We have an experiencing self and a remembering self. Our remembering self keeps score and governs what we learn so we can make decisions in the future.

It is the comparing of experience and memory.

For example, a person who is thinking that their failed marriage which ended badly entirely from the perspective of remembering self may think it is bad. But a divorce could be like a symphony with a screeching sound in the end, it may end badly yes, but it does not mean it was all bad.

Life as a story bias says that most people do not care about their experiencing self, they normally care more about the memories collected.

For example, have you noticed that a lot of people devote the entire vacation to construct memories? When they should put away the camera and enjoy the moment instead?
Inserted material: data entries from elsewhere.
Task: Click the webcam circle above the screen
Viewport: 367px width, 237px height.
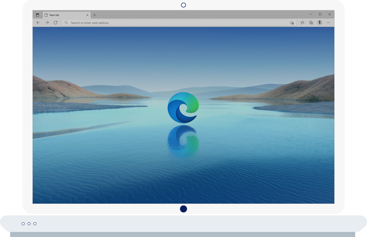Action: point(184,5)
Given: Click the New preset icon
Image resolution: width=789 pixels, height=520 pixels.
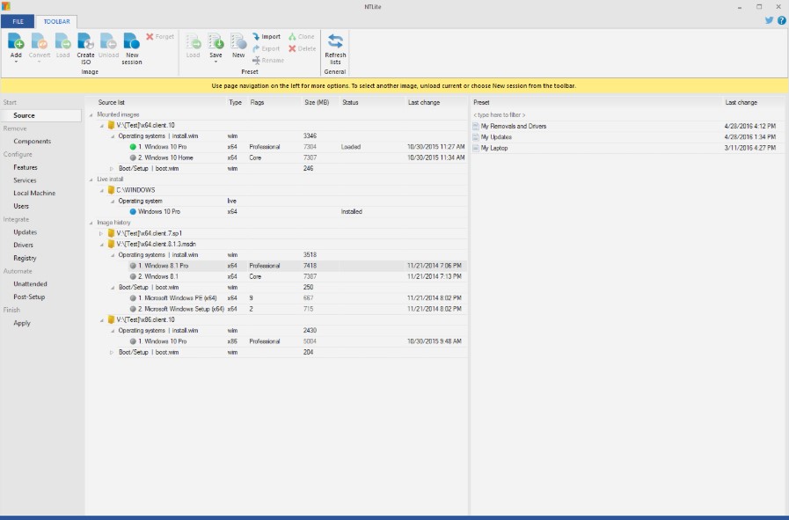Looking at the screenshot, I should 238,41.
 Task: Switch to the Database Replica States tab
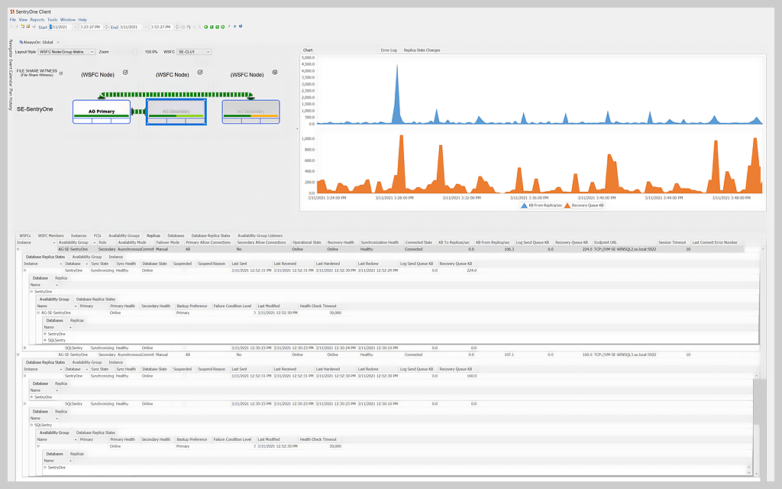coord(209,236)
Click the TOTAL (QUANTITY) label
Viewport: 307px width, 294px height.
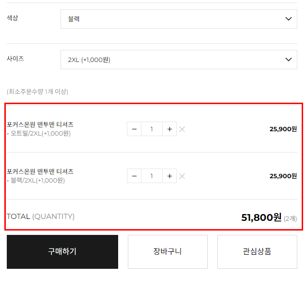(x=41, y=217)
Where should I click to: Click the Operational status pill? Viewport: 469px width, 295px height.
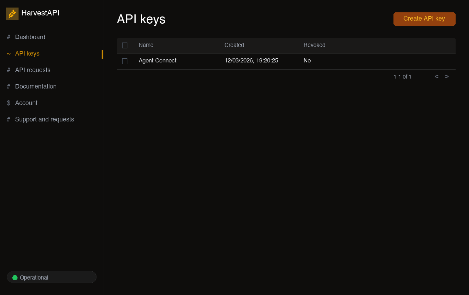click(x=52, y=277)
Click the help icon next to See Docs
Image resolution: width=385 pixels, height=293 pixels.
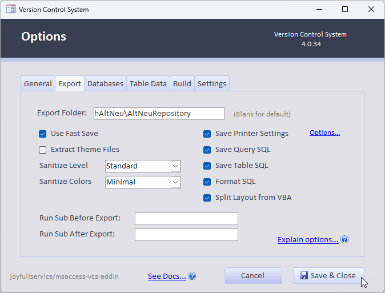coord(192,276)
I think one of the greatest bias in our life is the focusing illusion where people pay attention to selected moments and neglect what happens at other times. The mind is good in making stories but it cannot really process time well.

For example,  people thought that a large house will make them happier in the long term, but it could be a symptom of focus illusion.

Nothing in life is as important as you think it is when you are thinking about it summarizes focusing illusion the best.

Linking to focusing illusion, one Buddhist philosophy also says that there is nothing permanent in this world. So is, whatever it is we are focusing on right now.

Whatever that we are experiencing or focusing now. Be it sadness, loneliness, negative, or positive emotion. We should just accept it and let it pass – think rationally using our system 2 – instead of succumbing to system 1 (which includes plenty of focusing illusion).

Biggest takeaway? The next time you want to buy that big shiny new house, that new car, that new watch, that promotion, that nice meal that could ruin your diet, or if you beat yourself up over a loss or a missed gain in investment, ask yourself: is system 1, focusing illusion at play? Is it really that important?